■ Görevin: Aşağıdaki kayıtlarda "Task: View product with ID ending 799005" ifadesinin geçtiği satırdan kayıtların sonuna kadar olan satırları, iki ucu da dahil ederek hiçbir şeyini değiştirmeden kopyala.
◇ ◇ ◇ ◇ ◇ ◇ ◇
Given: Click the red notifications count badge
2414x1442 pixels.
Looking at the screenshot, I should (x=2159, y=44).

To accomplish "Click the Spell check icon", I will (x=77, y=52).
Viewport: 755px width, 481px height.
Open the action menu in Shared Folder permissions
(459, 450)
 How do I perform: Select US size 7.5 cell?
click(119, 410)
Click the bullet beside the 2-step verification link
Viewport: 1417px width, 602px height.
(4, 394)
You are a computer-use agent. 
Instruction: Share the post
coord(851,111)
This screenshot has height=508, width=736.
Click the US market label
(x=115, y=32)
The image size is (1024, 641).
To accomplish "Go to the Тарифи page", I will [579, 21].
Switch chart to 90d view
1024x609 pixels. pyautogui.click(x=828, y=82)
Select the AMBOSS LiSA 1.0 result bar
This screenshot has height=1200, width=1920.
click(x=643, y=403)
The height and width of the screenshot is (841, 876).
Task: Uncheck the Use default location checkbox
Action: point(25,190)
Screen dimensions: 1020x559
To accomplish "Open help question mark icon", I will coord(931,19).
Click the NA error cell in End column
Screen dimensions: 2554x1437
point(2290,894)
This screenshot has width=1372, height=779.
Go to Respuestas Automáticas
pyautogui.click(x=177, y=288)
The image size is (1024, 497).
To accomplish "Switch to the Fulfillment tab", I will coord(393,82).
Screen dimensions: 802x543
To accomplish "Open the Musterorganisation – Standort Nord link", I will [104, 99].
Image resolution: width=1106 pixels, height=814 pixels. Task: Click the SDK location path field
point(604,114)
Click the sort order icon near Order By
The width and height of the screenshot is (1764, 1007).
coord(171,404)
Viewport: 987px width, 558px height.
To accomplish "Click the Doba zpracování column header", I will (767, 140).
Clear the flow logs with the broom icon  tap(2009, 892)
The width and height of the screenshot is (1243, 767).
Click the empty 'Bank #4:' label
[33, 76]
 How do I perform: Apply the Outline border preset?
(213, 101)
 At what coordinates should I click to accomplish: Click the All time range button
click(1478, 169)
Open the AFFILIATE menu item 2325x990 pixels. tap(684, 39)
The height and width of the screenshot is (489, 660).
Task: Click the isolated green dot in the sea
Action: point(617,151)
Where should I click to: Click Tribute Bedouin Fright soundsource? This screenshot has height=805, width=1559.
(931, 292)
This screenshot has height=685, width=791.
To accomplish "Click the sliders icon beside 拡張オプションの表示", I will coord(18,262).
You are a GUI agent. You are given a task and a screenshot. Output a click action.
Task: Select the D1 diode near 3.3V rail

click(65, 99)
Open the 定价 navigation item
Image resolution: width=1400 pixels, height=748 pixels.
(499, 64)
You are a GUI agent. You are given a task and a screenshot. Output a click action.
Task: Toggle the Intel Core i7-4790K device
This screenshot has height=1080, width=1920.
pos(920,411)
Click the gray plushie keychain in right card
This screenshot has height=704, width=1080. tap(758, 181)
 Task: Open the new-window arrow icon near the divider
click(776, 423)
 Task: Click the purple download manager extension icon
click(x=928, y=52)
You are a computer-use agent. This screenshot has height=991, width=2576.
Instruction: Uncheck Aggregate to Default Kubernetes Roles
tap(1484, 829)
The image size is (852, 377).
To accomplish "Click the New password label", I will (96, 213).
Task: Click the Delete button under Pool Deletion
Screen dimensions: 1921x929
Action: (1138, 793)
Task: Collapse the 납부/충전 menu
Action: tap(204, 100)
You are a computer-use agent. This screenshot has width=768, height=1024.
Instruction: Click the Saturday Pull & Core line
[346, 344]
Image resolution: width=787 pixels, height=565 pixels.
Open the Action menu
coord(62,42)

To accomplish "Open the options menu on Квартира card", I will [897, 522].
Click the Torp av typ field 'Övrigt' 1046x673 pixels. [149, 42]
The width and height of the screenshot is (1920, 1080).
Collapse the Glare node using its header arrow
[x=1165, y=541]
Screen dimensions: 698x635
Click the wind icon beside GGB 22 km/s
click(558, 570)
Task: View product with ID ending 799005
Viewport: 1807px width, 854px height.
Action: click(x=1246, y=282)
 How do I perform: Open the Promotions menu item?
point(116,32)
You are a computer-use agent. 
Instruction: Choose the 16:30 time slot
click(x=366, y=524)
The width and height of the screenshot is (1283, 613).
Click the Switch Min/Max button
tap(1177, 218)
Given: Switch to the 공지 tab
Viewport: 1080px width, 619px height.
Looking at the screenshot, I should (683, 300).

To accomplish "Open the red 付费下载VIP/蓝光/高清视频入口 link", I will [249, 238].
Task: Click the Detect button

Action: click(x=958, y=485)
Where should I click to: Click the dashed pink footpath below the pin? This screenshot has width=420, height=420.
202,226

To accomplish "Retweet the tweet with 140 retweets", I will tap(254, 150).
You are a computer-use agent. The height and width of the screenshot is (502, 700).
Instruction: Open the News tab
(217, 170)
◇ ◇ ◇ ◇ ◇ ◇ ◇
■ Tam cevap:
Task: View product with ID ending 799005
Viewport: 1807px width, 854px height.
Action: click(x=1246, y=282)
 How do I perform: Open the Promotions menu item?
point(116,32)
You are a computer-use agent. 
Instruction: Choose the 16:30 time slot
click(x=366, y=524)
The width and height of the screenshot is (1283, 613).
Click the Switch Min/Max button
tap(1177, 218)
Given: Switch to the 공지 tab
Viewport: 1080px width, 619px height.
Looking at the screenshot, I should (683, 300).

To accomplish "Open the red 付费下载VIP/蓝光/高清视频入口 link", I will [249, 238].
Task: Click the Detect button

Action: click(x=958, y=485)
Where should I click to: Click the dashed pink footpath below the pin? This screenshot has width=420, height=420.
202,226

To accomplish "Retweet the tweet with 140 retweets", I will tap(254, 150).
You are a computer-use agent. The height and width of the screenshot is (502, 700).
Instruction: Open the News tab
(217, 170)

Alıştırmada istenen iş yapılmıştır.